Elected city officials are angry that the lapse went
uncorrected for seven years and the full amount may not be
recovered.
"The loss of these kinds of public funds is staggering," said
Councilman Antonio Villaraigosa, chairman of the City Council's Transportation
Committee, which will take up the proposed settlement next week. Villaraigosa
said transportation officials failed to follow procedures.
The head of
the city union that represents parking ticket officers said the mix-up should
lead the city to take over the collection of its parking fines, so the city can
keep all of the money.
"We'll see an international company give something
back to the city?
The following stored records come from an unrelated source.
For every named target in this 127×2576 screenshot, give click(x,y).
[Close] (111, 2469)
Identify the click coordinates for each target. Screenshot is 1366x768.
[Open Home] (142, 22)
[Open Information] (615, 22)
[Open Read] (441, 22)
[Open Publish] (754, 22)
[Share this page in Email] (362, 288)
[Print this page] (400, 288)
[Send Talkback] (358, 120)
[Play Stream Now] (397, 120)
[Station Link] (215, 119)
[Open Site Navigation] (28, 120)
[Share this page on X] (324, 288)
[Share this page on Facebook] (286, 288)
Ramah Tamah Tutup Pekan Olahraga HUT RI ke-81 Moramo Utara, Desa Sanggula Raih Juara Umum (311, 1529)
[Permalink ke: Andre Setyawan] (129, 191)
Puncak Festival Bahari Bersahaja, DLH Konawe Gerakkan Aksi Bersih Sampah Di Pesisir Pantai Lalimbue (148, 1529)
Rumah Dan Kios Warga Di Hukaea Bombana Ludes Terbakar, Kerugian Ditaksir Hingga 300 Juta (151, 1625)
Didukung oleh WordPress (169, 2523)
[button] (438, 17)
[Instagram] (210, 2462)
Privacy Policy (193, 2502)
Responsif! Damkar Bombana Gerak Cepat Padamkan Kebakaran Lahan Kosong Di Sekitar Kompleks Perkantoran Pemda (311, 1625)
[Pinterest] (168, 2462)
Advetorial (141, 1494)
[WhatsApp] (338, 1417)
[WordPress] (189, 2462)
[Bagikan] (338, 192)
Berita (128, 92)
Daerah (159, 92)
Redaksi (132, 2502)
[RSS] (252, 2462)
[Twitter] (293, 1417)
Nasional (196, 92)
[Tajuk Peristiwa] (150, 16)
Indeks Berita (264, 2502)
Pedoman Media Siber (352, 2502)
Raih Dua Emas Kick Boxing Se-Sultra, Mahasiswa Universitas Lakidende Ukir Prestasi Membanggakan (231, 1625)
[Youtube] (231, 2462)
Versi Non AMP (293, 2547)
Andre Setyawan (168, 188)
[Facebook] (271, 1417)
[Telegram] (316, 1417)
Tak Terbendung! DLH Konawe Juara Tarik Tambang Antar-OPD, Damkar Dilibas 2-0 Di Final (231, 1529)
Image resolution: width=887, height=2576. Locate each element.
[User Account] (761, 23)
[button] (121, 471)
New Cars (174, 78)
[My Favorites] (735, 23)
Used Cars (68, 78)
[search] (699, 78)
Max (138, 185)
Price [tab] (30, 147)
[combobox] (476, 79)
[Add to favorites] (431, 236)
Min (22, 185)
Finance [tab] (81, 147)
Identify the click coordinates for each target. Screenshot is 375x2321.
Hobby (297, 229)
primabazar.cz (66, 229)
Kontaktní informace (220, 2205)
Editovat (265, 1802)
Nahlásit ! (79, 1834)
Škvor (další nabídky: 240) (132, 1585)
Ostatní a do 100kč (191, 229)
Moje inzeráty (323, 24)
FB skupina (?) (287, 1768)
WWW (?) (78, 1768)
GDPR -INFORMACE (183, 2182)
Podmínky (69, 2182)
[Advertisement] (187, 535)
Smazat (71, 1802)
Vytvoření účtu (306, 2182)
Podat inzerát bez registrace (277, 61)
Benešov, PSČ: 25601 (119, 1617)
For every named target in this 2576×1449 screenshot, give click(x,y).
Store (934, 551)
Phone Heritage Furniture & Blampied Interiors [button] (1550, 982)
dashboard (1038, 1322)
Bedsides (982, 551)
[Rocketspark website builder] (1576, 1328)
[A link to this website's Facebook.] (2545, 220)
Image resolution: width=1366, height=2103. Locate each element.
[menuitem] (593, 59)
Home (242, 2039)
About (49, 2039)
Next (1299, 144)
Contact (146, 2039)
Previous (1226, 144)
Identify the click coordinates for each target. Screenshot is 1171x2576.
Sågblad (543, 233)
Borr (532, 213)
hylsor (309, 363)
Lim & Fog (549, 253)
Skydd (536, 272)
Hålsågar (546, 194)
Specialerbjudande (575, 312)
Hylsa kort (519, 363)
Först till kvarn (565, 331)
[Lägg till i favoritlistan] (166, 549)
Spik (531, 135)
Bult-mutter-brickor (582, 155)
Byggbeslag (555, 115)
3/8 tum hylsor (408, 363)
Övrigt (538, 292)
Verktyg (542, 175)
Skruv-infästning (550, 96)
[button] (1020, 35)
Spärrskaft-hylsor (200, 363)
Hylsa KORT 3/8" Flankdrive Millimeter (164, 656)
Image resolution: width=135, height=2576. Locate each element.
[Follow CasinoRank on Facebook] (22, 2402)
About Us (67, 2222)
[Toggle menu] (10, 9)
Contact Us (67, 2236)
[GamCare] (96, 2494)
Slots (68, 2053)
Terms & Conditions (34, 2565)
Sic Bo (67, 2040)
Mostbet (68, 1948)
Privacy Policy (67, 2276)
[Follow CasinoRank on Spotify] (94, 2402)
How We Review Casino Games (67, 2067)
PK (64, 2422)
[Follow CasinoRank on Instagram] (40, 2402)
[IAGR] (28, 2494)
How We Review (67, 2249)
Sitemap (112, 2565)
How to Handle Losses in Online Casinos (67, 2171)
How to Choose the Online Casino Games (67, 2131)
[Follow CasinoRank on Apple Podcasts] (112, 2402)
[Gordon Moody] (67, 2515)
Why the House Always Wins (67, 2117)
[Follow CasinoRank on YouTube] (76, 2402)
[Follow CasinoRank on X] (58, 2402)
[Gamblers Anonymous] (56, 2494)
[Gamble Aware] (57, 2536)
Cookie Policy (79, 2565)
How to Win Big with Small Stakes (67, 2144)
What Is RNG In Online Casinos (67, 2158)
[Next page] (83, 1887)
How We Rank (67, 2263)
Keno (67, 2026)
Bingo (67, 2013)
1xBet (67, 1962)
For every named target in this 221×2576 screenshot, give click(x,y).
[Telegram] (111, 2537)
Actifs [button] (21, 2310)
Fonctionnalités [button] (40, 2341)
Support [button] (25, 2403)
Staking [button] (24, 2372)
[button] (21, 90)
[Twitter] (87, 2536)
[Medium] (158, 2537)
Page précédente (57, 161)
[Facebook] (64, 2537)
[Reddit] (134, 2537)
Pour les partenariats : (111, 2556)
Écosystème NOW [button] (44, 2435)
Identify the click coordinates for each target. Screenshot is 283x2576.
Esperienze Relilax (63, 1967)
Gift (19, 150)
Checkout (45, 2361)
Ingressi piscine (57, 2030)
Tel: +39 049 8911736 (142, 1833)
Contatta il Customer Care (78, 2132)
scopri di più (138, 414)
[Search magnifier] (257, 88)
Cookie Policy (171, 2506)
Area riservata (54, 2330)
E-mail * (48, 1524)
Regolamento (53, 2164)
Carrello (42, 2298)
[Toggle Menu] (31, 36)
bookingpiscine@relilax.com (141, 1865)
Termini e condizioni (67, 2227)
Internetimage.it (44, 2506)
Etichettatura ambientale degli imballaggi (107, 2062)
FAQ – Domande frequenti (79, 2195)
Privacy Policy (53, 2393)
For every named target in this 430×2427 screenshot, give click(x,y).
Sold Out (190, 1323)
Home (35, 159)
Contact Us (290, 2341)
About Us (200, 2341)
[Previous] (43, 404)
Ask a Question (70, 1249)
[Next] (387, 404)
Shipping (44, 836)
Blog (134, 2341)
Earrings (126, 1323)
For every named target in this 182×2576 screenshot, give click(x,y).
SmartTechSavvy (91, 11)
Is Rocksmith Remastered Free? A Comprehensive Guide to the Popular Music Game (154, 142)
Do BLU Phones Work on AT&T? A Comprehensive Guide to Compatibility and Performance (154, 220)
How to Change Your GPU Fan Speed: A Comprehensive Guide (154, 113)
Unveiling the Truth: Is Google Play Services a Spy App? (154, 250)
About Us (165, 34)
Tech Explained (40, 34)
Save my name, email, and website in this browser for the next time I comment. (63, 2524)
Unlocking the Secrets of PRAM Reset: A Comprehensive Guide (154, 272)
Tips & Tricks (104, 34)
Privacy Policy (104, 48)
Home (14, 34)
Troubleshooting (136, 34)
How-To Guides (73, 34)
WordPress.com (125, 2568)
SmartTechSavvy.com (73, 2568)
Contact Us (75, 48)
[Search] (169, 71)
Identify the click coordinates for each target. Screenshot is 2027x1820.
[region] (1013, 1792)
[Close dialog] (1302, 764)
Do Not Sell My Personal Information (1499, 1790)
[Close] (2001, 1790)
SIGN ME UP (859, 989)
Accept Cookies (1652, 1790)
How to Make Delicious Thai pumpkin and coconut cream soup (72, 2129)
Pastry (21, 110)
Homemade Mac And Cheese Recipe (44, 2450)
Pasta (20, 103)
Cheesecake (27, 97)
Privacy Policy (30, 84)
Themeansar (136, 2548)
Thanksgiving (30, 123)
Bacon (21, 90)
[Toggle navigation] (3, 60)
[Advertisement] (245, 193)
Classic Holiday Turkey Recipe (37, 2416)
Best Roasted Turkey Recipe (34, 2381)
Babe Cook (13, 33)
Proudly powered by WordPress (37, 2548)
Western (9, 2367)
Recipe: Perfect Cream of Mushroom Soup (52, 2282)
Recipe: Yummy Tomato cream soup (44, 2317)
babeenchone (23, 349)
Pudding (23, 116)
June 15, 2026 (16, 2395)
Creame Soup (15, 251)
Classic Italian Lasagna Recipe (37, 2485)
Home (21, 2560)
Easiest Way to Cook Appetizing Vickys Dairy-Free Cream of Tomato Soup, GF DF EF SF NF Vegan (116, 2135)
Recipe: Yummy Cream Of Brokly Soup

In my lifetime?" asked Julie Butcher, leader of Service
Employees International Union Local 347. "This is money that went to line
Lockheed's pockets instead of lining the streets with asphalt."
The snafu
is related to a contract approved in 1997 by the City Council with Lockheed
Information Management Services to process and collect parking citations. The
contract was taken over in 2002 by Affiliated Computer Services, which bought
the information management unit from Lockheed.
In 1998, a city parking
administrator approved an amendment to the contract to give Lockheed more
incentives for collecting delinquent parking tickets.
Under the
amendment, Lockheed was allowed to collect an 18% special collections fee on the
fines taken in when the city seized a vehicle having five or more unpaid
citations.
Under the agreement, Lockheed could keep up to $2.5 million,
but would provide services to the city for revenue over that amount, said Wayne
K. Tanda, general manager of the Department of Transportation.
Officials
said the department never required Lockheed to provide any additional services,
leaving Lockheed with $20 million or more in extra cash. And the city paid
Lockheed $2.3 million for additional services that should have been covered by
the agreement.
An internal investigation found that the City Council,
not transportation officials, had the authority to approve the agreement. Tanda
said that because of that, the deal was not legally binding.
Tanda blamed
the lapse on "a loss of continuity of key DOT staff." He said the parking
administrator who approved the deal retired shortly afterward, as did one of his
key assistants. A second parking administrator retired a year later.
A
fourth parking administrator saw the agreement and raised alarms a few years
ago.
"When she became aware of the letter of agreement
she consulted with the city attorney's office and was advised that [it] was
probably not legally enforceable," Tanda wrote. "No further action was taken,
and the general manager was not consulted."
Tanda said the amendment
represented a "significant revision to the scope of work and the payments to the
contractor," and therefore should have been approved by the general manager,
subject to approval of the council.
"The contract required this
procedure. This was not done," Tanda wrote in a report to the City Council. "Due
to an extraordinary set of circumstances involving the departure of key DOT
staff, compliance with the letter of agreement did not occur," Tanda
wrote.
Officials with Affiliated Computer Services did not return
calls.
Mayor James K. Hahn has asked the city administrative officer to
review the proposed deal before extending the firm's contract for another five
years.
"The mayor, more than anything, wants to make sure the taxpayers
get the best possible deal and get what they are entitled to," said Sahar
Moridani, a spokeswoman for the mayor.